Restate each entry below word for word, without skipping any.

Dataset entries:
——

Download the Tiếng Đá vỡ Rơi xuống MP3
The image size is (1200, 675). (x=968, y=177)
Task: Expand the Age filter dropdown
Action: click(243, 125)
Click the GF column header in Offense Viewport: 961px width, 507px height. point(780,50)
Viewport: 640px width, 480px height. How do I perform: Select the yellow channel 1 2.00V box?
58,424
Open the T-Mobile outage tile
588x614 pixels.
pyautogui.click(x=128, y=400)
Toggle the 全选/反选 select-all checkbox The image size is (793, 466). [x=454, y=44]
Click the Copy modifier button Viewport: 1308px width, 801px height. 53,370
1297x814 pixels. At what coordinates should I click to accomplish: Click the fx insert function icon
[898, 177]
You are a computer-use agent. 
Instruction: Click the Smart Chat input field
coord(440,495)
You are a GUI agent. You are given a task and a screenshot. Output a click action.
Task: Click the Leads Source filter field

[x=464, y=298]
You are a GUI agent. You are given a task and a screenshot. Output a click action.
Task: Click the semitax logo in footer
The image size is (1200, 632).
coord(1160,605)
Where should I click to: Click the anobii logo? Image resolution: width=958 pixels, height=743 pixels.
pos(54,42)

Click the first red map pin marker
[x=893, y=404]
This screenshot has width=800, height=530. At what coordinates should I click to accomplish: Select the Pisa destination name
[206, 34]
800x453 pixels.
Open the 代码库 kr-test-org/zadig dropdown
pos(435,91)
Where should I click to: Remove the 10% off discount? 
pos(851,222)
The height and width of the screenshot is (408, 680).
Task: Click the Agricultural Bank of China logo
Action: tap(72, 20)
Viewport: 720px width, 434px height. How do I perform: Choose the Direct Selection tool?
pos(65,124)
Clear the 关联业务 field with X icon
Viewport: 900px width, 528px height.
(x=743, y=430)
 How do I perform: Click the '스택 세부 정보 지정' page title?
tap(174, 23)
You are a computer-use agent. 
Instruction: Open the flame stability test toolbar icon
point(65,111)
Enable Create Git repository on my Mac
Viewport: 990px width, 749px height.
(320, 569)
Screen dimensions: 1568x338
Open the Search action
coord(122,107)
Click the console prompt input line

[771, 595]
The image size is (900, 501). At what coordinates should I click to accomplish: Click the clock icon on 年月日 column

——

Answer for the task:
Download the Tiếng Đá vỡ Rơi xuống MP3
The image size is (1200, 675). (x=968, y=177)
Task: Expand the Age filter dropdown
Action: click(243, 125)
Click the GF column header in Offense Viewport: 961px width, 507px height. point(780,50)
Viewport: 640px width, 480px height. How do I perform: Select the yellow channel 1 2.00V box?
58,424
Open the T-Mobile outage tile
588x614 pixels.
pyautogui.click(x=128, y=400)
Toggle the 全选/反选 select-all checkbox The image size is (793, 466). [x=454, y=44]
Click the Copy modifier button Viewport: 1308px width, 801px height. 53,370
1297x814 pixels. At what coordinates should I click to accomplish: Click the fx insert function icon
[898, 177]
You are a computer-use agent. 
Instruction: Click the Smart Chat input field
coord(440,495)
You are a GUI agent. You are given a task and a screenshot. Output a click action.
Task: Click the Leads Source filter field

[x=464, y=298]
You are a GUI agent. You are given a task and a screenshot. Output a click action.
Task: Click the semitax logo in footer
The image size is (1200, 632).
coord(1160,605)
Where should I click to: Click the anobii logo? Image resolution: width=958 pixels, height=743 pixels.
pos(54,42)

Click the first red map pin marker
[x=893, y=404]
This screenshot has width=800, height=530. At what coordinates should I click to accomplish: Select the Pisa destination name
[206, 34]
800x453 pixels.
Open the 代码库 kr-test-org/zadig dropdown
pos(435,91)
Where should I click to: Remove the 10% off discount? 
pos(851,222)
The height and width of the screenshot is (408, 680).
Task: Click the Agricultural Bank of China logo
Action: tap(72, 20)
Viewport: 720px width, 434px height. How do I perform: Choose the Direct Selection tool?
pos(65,124)
Clear the 关联业务 field with X icon
Viewport: 900px width, 528px height.
(x=743, y=430)
 How do I perform: Click the '스택 세부 정보 지정' page title?
tap(174, 23)
You are a computer-use agent. 
Instruction: Open the flame stability test toolbar icon
point(65,111)
Enable Create Git repository on my Mac
Viewport: 990px width, 749px height.
(320, 569)
Screen dimensions: 1568x338
Open the Search action
coord(122,107)
Click the console prompt input line

[771, 595]
The image size is (900, 501). At what coordinates should I click to accomplish: Click the clock icon on 年月日 column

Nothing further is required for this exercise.